Tasks =
(1) What pleural fluid AFB culture yield does the study on TB pleuritis report?
(2) Continue the passage on TB pleuritis from its last sentence.

Excerpt =

============

Interestingly, we also report a high pleural fluid AFB culture yield of 50.6% in our study, compared to a yield of less than 30% which is typically reported [15]. We postulate that this may be due to a significant proportion of our patients having comorbidities of diabetes mellitus or cancer, resulting in a relative immunocompromised state due to the disease or associated treatments – this is similarly seen in HIV-infected patients with TB pleuritis [30]. Larger observational and translational models to investigate the pathophysiology of TB pleuritis may provide further insights into this.

============

Record set =
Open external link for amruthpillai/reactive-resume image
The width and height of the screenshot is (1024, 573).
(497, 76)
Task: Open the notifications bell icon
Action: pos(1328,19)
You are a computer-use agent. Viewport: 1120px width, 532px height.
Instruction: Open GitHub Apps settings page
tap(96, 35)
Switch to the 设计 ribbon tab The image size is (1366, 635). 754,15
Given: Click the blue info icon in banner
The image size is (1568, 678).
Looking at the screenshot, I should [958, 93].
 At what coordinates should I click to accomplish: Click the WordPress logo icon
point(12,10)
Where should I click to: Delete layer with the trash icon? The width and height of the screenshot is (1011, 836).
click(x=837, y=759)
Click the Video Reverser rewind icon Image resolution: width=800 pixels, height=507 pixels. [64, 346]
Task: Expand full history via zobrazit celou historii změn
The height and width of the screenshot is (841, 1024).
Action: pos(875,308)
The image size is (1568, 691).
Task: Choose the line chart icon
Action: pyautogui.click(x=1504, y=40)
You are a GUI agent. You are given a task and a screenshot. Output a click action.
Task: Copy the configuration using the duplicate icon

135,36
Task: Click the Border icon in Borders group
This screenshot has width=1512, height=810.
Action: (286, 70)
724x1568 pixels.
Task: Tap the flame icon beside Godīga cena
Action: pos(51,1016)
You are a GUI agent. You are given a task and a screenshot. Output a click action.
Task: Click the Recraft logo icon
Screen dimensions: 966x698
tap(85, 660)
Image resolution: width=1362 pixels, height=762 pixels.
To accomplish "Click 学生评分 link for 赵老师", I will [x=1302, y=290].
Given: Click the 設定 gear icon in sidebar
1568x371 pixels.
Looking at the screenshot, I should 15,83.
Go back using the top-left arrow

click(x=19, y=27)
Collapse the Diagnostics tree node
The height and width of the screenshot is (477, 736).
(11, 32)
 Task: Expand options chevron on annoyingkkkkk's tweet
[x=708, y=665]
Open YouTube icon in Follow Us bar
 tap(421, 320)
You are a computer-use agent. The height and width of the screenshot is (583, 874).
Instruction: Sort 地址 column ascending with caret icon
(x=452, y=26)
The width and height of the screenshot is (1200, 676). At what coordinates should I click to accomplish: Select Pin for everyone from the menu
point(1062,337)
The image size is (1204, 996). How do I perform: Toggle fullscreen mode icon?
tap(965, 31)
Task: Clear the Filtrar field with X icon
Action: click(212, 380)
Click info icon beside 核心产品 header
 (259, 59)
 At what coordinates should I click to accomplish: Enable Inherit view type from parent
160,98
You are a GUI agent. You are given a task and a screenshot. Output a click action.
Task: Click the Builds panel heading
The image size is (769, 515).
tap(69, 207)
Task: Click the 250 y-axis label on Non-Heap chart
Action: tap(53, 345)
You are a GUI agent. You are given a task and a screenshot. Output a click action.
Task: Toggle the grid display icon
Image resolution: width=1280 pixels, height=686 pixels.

============

Answers to the problems =
(1) 50.6%

(2)
There are limitations to our study. This was a single center retrospective study with a relatively small population size, with only half the cohort having respiratory specimens sent for microbiology and four-fifths having had CT performed. Subgroup analyses were therefore likely to be underpowered. However, the results of our study echo existing literature, and provide further insights into the various microbiological yields. The imaging findings were also not reviewed again by a dedicated thoracic radiology for the purposes of this study, but the formal radiology reports were reviewed by the investigators and incorporated into the results. We also did not conduct sputum induction or bronchoscopy for all patients, but we believe the use of expectorated sputum reflects real-life practice and limitations more accurately. This study also did not evaluate the use of thoracic ultrasound in TB pleuritis, which is increasingly being utilized to guide treatment decisions in undiagnosed pleural effusions [31, 32]. Hence, larger prospective studies are needed to validate these results and incorporate thoracic ultrasound findings to diagnostic approaches for suspected TB pleuritis.